Input for this task:
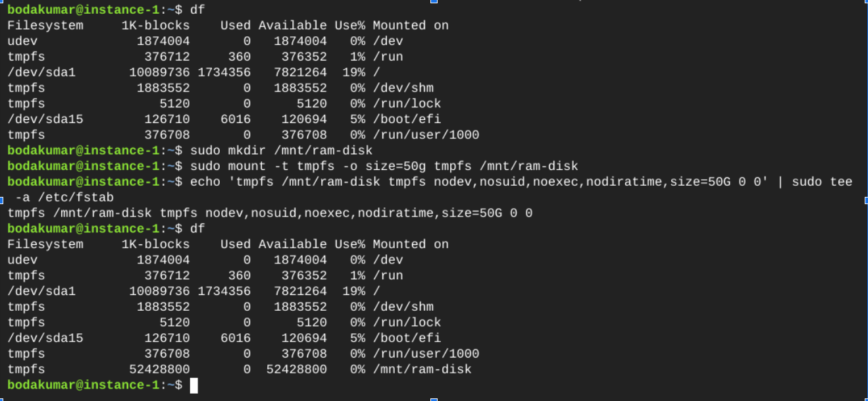Viewport: 868px width, 401px height.
Task: Click the 'Mounted on' header in the first df table
Action: pos(411,26)
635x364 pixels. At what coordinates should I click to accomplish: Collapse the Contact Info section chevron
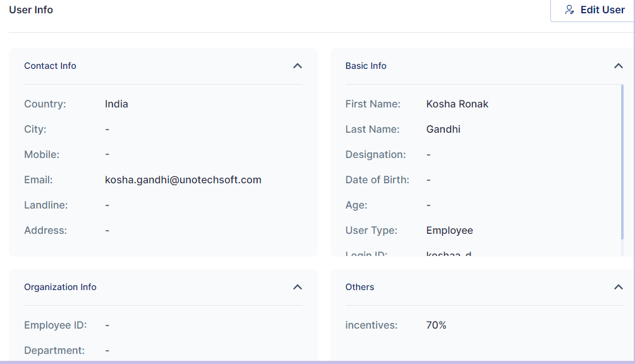[298, 66]
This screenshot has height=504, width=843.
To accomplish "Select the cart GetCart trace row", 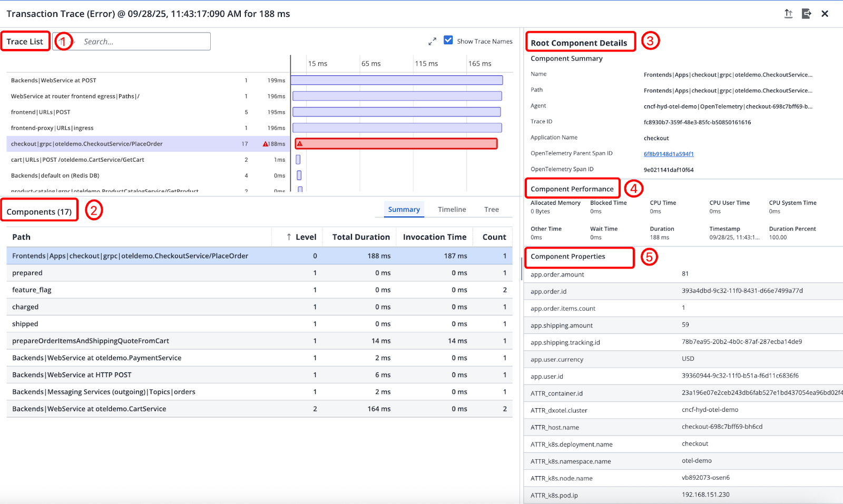I will point(77,160).
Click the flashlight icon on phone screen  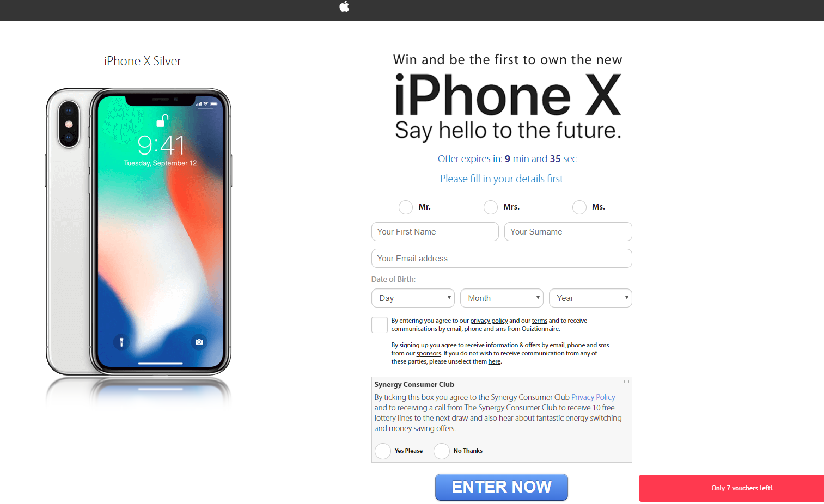121,342

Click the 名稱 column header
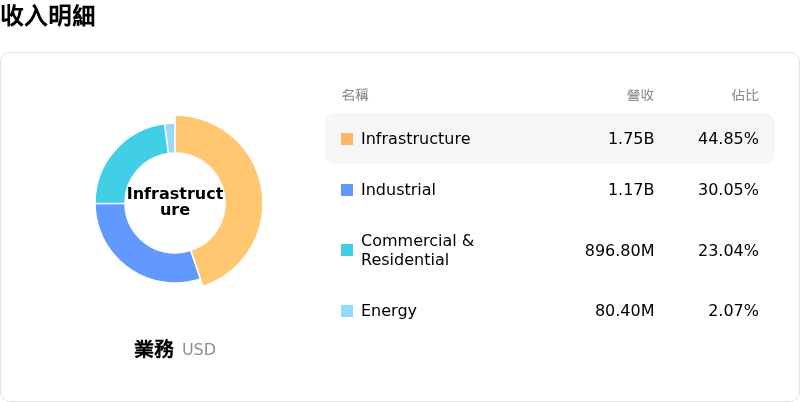click(x=355, y=95)
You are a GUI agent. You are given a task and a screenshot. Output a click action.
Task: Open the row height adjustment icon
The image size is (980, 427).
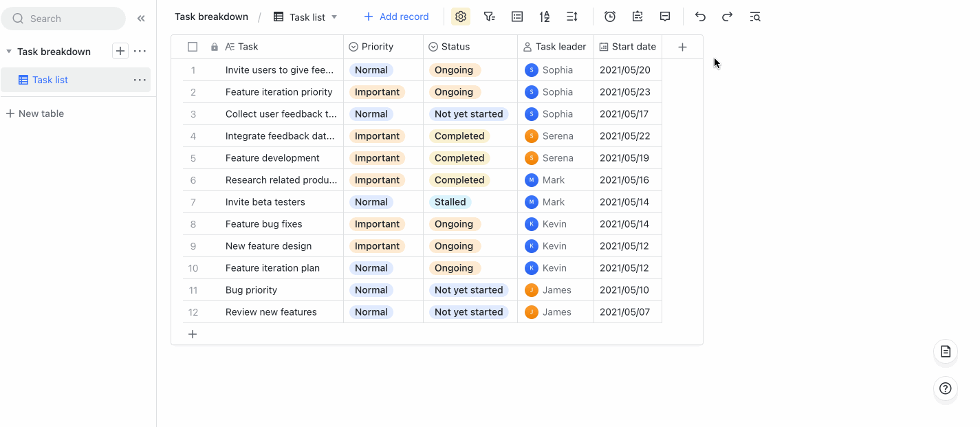571,16
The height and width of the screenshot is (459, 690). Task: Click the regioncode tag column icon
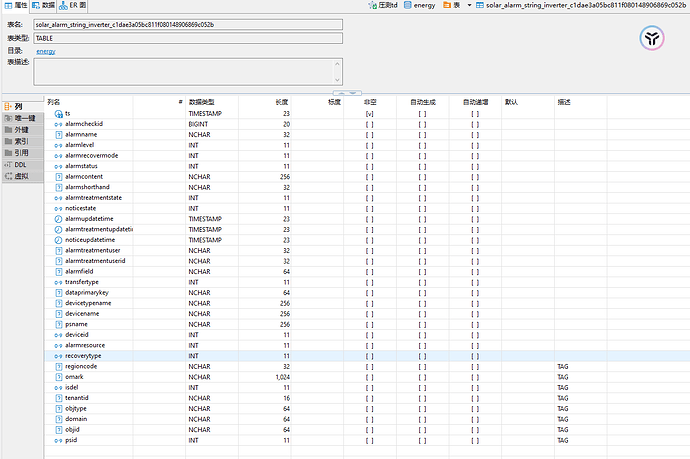click(x=58, y=367)
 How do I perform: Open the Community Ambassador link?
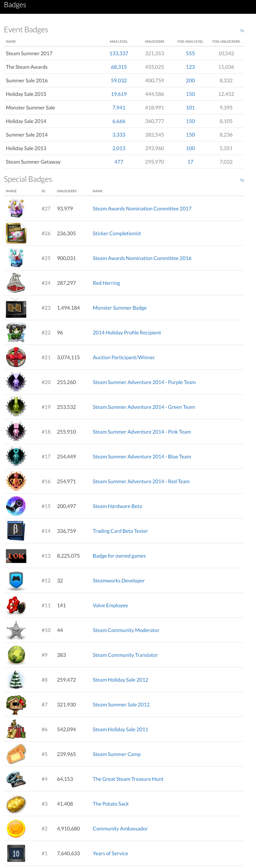tap(120, 829)
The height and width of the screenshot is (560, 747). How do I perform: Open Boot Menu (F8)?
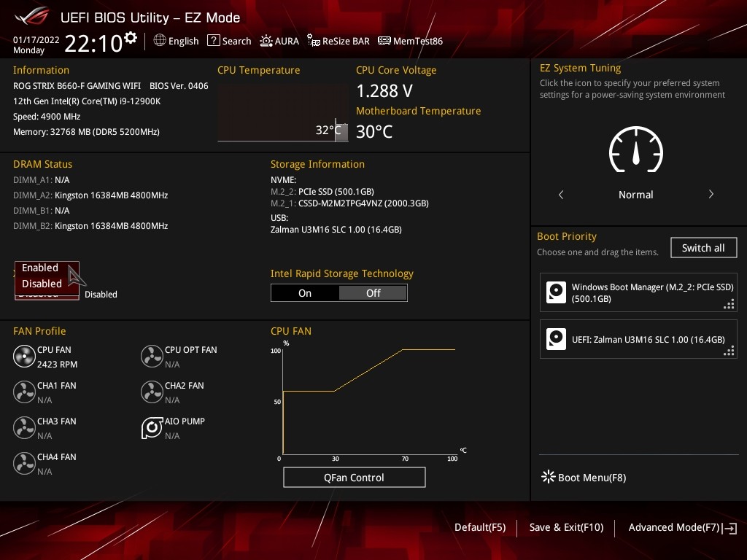point(584,478)
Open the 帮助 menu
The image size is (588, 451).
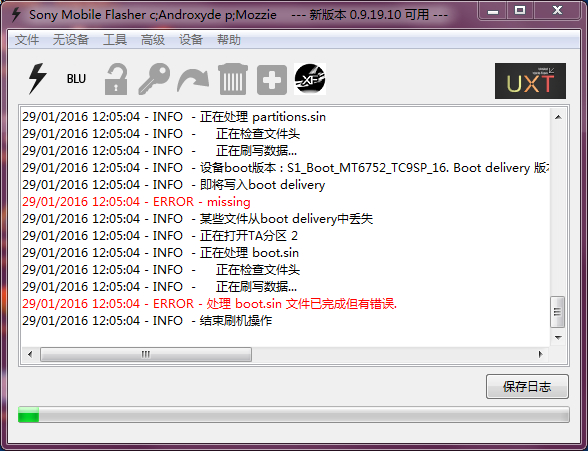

Instructions to follow: All that is required is the lines from the line containing "How do I perform: Open the" through the end of the records above, copied exactly, and none of the pictures.

Answer space:
 How do I perform: Open the Community Ambassador link?
tap(120, 829)
The height and width of the screenshot is (560, 747). How do I perform: Open Boot Menu (F8)?
point(584,478)
Open the 帮助 menu
The image size is (588, 451).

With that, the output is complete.